1981 : Giscard est battu. Je n’aurais jamais imaginé voir la gauche au pouvoir. Après tout, je suis né sous De Gaulle, j’ai appris à lire sous Pompidou, j’étais collégien sous Giscard comme dans Pause Café sauf que l’assistante sociale, hélas, ne ressemblait pas à Véronique Jeannot ou à Sophie Barjac, les fantasmes durables des adolescents de ce temps, les beautés giscardiennes comme il y a des beautés corrégiennes. 

Quant à la gauche, elle durera deux ans, moins que l’amour.

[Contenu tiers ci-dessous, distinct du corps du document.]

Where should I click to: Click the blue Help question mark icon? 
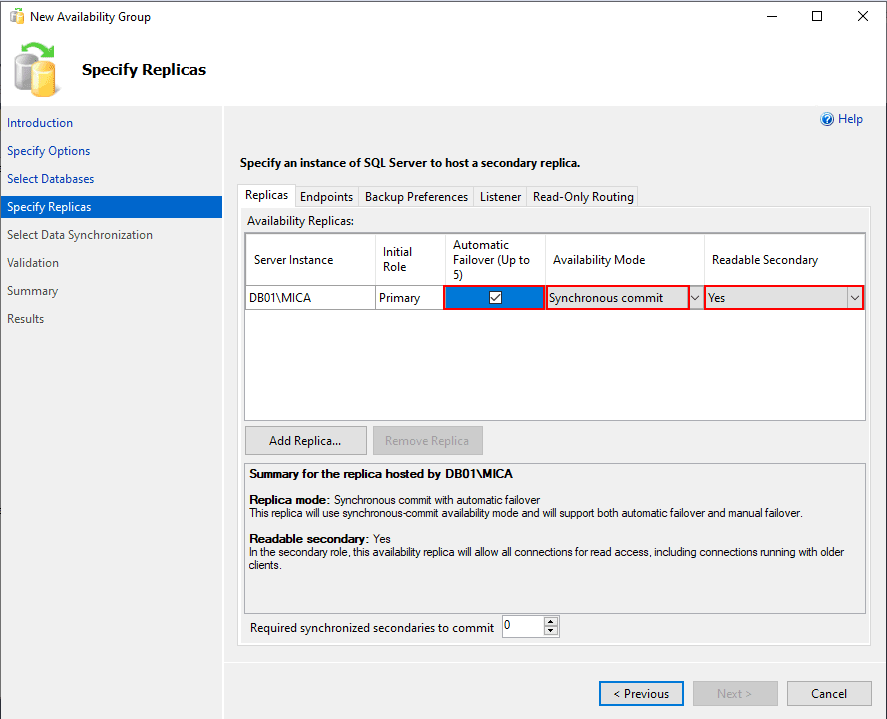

Post-scriptum : Giscard représentait à peu près le contraire de ce que je pense de la France ou de l’Europe. Il n’empêche, dans « Une partie de campagne » de Depardon, premier documentaire du genre, sur la campagne de Giscard en 1974, on voit Giscard qui a visiblement oublié la caméra de Depardon, qui attend, seul, les résultats des élections depuis son appartement de ministre des Finances au Louvre. Il est en terrasse, sur un fauteuil Voltaire qu’il a apporté là. Il lit Guerre et Paix et écoute Mahler sur un électrophone. La fin d’après–midi est bleue et dorée sur un Paris du dimanche, minéral et silencieux. Cette image-là, cette seule image est pour moi suffisante : nous avions affaire à un homme politique, pas à un mutant télécommandé, inculte et brouillon.